O senador Alessandro Vieira (MDB-SE) revelou estar sendo processado por danos morais pelo escritório de advocacia da família do ministro do Supremo Tribunal Federal (STF) Alexandre de Moraes. A ação foi movida pelo Barci de Moraes Sociedade de Advogados, que inclui a esposa e os filhos do ministro, e pede indenização de R$ 20 mil para cada um dos autores. O processo surge após declarações de Vieira sobre supostas movimentações financeiras suspeitas envolvendo o Banco Master e o PCC, investigadas na CPI do Crime Organizado, da qual foi relator.
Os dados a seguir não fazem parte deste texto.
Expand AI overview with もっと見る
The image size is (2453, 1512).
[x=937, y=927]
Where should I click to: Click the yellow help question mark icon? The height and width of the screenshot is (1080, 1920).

Os autores alegam que o senador violou a honra do escritório ao sugerir, em entrevista, que a banca teria recebido dinheiro da facção criminosa PCC. Vieira, por sua vez, nega ter feito a ligação direta, afirmando que apenas relatou um fluxo financeiro sob investigação. Ele argumenta que o escritório recebeu cerca de R$ 80 milhões do Banco Master, que ele descreve como um grupo criminoso, e que isso pode indicar um processo de lavagem de dinheiro. O senador considera o processo uma "tentativa de intimidação" e menciona que relatórios do Coaf apontam para uma "lavanderia" de dinheiro no Banco Master, com indicativos de pagamentos a autoridades e familiares de ministros.